I have moved it on my cam to 1,2, and 3 then taken it out. Did not find taking it out gave me better group. In one it was a bit long, so now it stays in two that is where I sync everything. The thing is to try all of them and maybe you will find one that fits your style/feel better than the rest. I did this on both my UE and CE still ended up in the same spot.


----------



## Brown Hornet (Aug 8, 2002)

I leave mine in.....and in the 65% hole. Taking it out gives you a softer back wall which I don't like at all.


----------



## helixarcher89 (Jul 18, 2008)

Well.. for me i put it in the 55% hole.. I prefer a lower let-off. As what alot of folk have say " By taking that peg out, it will give you a softer wall" which alot of people do not like it.


----------



## Roskoes (Jun 17, 2007)

Spirals were meant to be shot with that hard back wall you get with the peg. If you don't like that draw cycle, go with a cam 1/2 or a Z3.


----------



## soonerboy (Sep 6, 2004)

Which hole equals what %????
#1 Hole=?%
#2Hole+?%
#3Hole+?%


----------



## outback jack (Aug 12, 2006)

I have mine out right now.


----------



## soonerboy (Sep 6, 2004)

ttt


----------



## Steve Jo (Feb 7, 2008)

soonerboy said:


> Which hole equals what %????
> #1 Hole=?%
> #2Hole+?%
> #3Hole+?%


Yeah, I have the same question.

Also, if I time the cams with the pin in hole 1 and then I move it to hole 3 the bottom cam is stopping before the top.

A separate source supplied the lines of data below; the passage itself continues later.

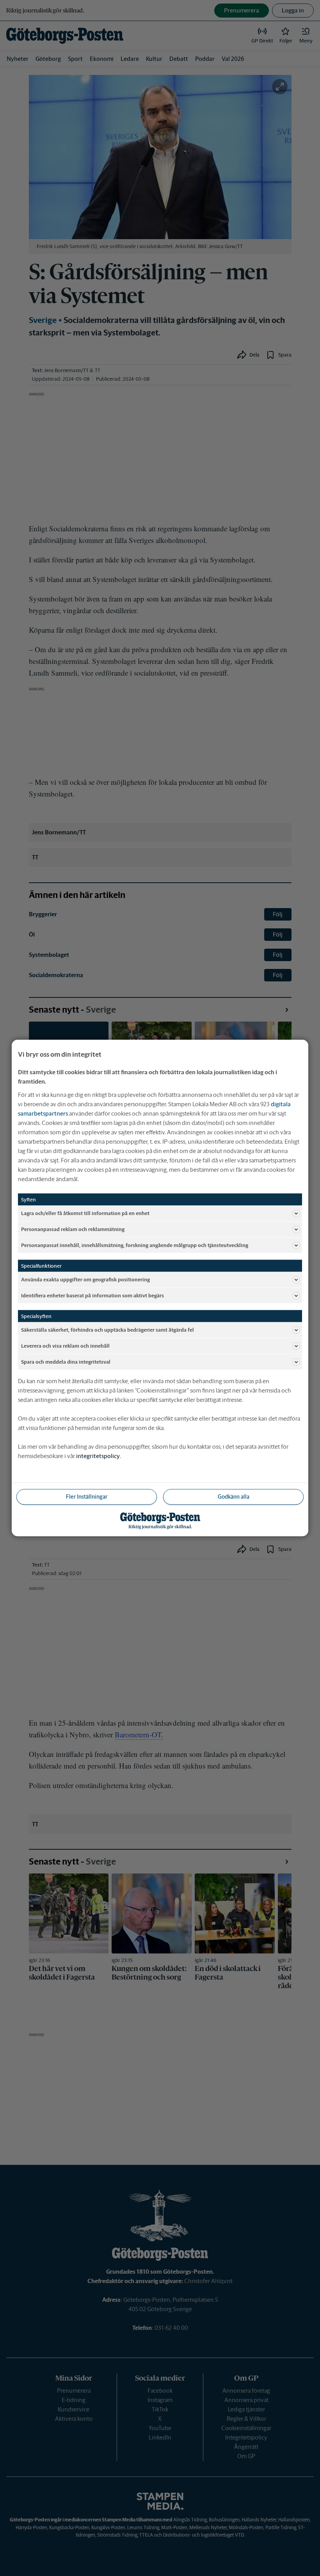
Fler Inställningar (86, 1496)
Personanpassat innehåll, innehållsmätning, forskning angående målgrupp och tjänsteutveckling (134, 1245)
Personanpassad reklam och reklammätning (72, 1229)
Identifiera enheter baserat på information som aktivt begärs (92, 1295)
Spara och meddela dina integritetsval (65, 1361)
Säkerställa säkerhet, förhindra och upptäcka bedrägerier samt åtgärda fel (107, 1329)
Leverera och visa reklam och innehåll (65, 1345)
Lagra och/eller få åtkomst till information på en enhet (85, 1213)
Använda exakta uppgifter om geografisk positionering (85, 1279)
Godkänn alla (233, 1496)
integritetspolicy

If I want the pin in the number 3 hole, do I need to retime the cams so that they are hitting their respective draw stops evenly?

I hope that makes sense.


----------



## DarkFORCE (Feb 28, 2003)

Same holes on C2 cams?


----------



## soonerboy (Sep 6, 2004)

I still don't know the answer.


----------



## AT_X_HUNTER (Aug 10, 2005)

65%, 60%, 55%, and on the longer DL cams 50%. I have the peg in the 55% position on my Vantage elite but at the moment I have it out on my Contender.


----------



## outback jack (Aug 12, 2006)

So how are you liking it with the peg out?


----------